Gabrielle’s gaze peered at Lyta from under her blonde locks. Gabrielle was good, maybe even good enough to force Lyta to kill her in spite of herself. She pushed herself imperceptibly from the wall, weighing her legs, ready to spring. Lyta wouldn’t see it coming. She was respecting her pain by looking away, but she hadn’t left. Which meant she was still on the defensive. This could work, this could all finally end.

‘Nein’

‘No!’

‘Nein my liebling, mein herz’

‘DO IT!’

Gabrielle collapsed, letting the weight out of her legs. She struggled to regain control, whipping her head back against the bulkhead hard enough to see stars. Death was easy, revenge was easy and self-pity was easy. Torgath’s novel had made that all so painfully and beautifully clear. Dawn’s voice, just like her father’s and all the others. were part of her. She would use them as needed, she would not be used by them.

‘No’

Yes

"Thanks.

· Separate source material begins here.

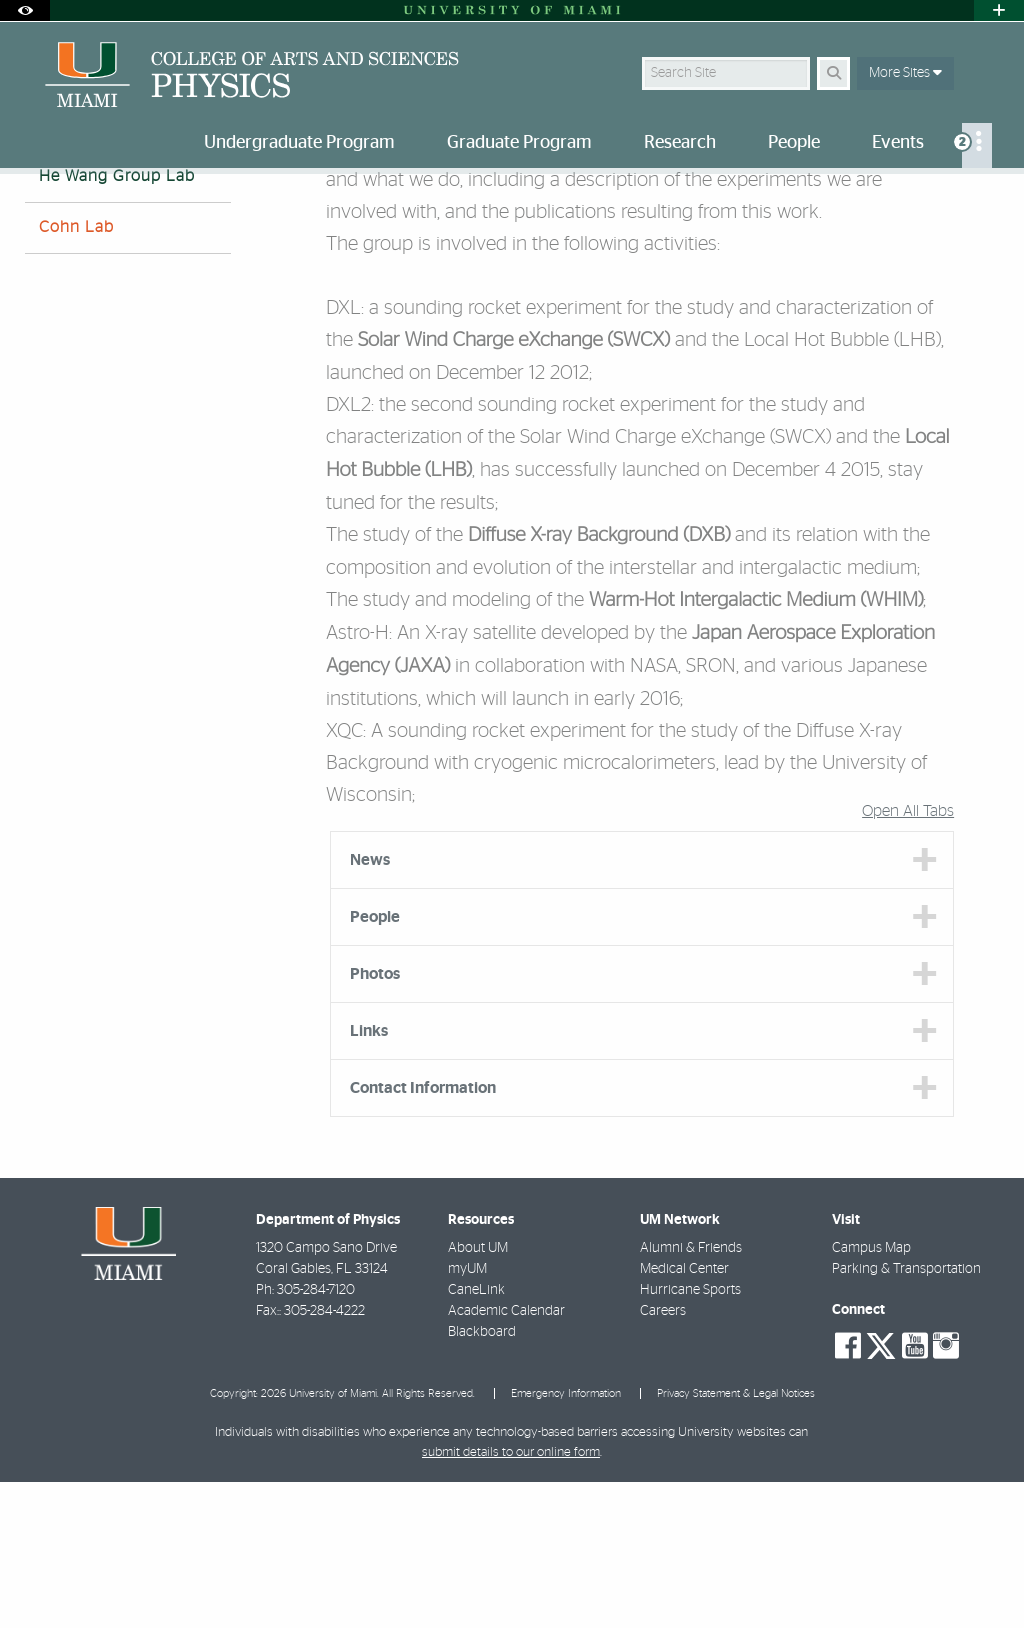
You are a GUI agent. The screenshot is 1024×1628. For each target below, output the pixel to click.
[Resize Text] (944, 202)
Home (42, 214)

I just came for your advice, not you pity.” ‘Don’t you dare use my voice against me.’

Then to Lyta, “May I wait for the encryption to finish over there?" Gabrielle asked, pointing to a spot three meters beyond the gantry of the hopper in the open field.

"Sure."

Gabrielle wiped her face with her sleeve and brushed her hair back. She rose carefully and stepped out of the abyssal confines of the claret craft into the cool night. Once her eyes had adjusted, there were stars, real stars. She sat on the soft earth, felt the dirt under her hands and stared at the sky. ‘Flickers of hope’ her father had once called them. From across the chasm she let that thought soothe the many voices.